Thursday, November 24, 2011

Permanence

$\displaystyle\int{\sqrt{1 + \sqrt{x}}}$

The Calc I problem ends with:

Comment: The latest version of the big and powerful symbolic manipulation program Maple, available on most Rutgers systems, is unable to find this antiderivative (with the default settings for the program). Maple’s major competitor, Mathematica, considers the integral and returns

Mathematica could not find a formula for your integral. Most likely this means that no formula exists.

which is amusing.

Yes, hilarious.

The author has a common problem: he wants his students to sit down and grind through a few integrals but the students are getting bored and reaching for the computer. How do you convince them that learning to integrate by hand is worth the tedium?

Well, one thing to consider is that the students may be right. I'm not saying practice isn't worth something, I'm saying you're never going to run out of things to work on even if you delegate the monotonous tasks to the machines. There's always something more to do and your students might even discover something new. If you don't have the creativity to write problems that can survive the onslaught of technology, ask someone next door.

The thing is, even the author's attempted solution -- a tricky integral -- is only halfway to actually motivating the subject. Even if Maple can't do it (it can -- I checked, and so can Maxima, but that's besides the point), it's still just one random integral nobody cares about -- it's going to vanish by tomorrow.
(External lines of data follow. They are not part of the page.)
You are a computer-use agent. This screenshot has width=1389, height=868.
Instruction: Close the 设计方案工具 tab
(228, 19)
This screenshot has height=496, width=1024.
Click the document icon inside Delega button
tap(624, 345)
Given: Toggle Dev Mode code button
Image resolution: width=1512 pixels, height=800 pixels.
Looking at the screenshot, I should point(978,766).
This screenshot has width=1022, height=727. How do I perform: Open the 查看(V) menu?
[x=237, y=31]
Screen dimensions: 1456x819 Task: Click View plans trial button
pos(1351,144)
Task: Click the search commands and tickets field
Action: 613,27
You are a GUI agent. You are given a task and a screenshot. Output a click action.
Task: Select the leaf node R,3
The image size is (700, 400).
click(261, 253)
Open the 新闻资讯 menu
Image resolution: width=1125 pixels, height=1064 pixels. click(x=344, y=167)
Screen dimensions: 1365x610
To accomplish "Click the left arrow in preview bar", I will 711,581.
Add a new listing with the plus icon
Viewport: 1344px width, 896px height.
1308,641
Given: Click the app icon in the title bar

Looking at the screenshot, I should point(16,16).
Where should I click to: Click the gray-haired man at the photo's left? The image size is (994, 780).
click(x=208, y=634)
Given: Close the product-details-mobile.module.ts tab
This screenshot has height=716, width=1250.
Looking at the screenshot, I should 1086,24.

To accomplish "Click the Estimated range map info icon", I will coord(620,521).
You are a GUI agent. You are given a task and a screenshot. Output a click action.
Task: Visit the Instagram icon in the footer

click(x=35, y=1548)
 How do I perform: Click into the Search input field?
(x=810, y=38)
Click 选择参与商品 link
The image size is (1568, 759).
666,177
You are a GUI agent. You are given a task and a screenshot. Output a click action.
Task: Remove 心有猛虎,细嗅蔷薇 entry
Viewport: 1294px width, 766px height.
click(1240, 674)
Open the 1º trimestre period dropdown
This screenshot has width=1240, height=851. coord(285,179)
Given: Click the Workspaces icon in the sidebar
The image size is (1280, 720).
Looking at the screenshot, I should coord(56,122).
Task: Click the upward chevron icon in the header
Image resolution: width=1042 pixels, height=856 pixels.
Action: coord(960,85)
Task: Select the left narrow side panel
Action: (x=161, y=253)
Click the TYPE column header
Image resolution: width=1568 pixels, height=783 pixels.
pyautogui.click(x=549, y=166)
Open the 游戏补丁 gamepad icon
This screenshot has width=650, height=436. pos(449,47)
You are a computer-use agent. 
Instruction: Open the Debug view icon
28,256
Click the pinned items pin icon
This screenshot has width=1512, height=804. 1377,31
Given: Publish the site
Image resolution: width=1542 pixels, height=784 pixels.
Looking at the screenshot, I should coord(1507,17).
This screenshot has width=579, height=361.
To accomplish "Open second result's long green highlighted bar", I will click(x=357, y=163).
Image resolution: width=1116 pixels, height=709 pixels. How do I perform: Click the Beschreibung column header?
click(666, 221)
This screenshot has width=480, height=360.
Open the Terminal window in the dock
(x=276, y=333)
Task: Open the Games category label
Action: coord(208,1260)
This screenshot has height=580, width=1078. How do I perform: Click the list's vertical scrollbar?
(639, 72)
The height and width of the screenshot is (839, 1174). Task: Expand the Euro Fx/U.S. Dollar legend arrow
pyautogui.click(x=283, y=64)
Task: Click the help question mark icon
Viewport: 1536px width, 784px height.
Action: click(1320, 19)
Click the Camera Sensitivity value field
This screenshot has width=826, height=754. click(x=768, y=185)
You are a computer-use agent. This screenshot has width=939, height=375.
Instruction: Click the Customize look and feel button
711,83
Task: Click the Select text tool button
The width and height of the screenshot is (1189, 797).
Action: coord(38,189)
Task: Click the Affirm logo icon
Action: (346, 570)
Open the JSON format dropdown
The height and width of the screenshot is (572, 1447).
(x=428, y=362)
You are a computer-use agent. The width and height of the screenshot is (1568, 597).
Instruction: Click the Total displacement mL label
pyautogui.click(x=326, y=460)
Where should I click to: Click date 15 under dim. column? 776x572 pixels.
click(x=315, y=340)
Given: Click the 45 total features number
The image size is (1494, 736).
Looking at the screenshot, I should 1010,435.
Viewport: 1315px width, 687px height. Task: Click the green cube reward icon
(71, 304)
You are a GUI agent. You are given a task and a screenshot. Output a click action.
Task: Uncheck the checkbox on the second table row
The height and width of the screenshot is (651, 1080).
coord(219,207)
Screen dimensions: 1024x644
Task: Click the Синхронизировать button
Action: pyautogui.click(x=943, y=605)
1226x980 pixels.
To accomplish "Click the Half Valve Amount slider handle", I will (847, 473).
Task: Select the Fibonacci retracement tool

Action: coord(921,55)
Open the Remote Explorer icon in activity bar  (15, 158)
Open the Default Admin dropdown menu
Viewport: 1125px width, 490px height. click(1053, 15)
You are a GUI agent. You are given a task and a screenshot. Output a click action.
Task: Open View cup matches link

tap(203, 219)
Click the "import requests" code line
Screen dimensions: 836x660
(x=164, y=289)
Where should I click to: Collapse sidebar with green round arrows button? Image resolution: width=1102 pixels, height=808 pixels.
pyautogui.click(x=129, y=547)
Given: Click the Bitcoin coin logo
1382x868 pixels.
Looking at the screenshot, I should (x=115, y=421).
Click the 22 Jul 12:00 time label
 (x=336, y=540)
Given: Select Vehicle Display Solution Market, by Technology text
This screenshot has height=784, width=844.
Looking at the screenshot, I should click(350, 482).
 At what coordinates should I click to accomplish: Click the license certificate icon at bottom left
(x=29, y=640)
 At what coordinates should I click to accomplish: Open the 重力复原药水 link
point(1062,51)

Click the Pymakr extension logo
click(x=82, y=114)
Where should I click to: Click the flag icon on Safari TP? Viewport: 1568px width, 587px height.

Students are not used to being asked to create things of permanent value. They are asked to create temporary things that are sufficient to pass the grader's eye but will not serve them later. No matter how "real worldy" you make the problem, if the solution isn't generally useful, it's just going to vanish along with all the rest.

Let me emphasise that last point again because it's usually missed: it doesn't matter at all how realistic the problem seems, if the student isn't going to use their own answer again later, it's not something permanent. And the important part isn't that it will vanish, it's that when you know it will vanish, you approach it differently.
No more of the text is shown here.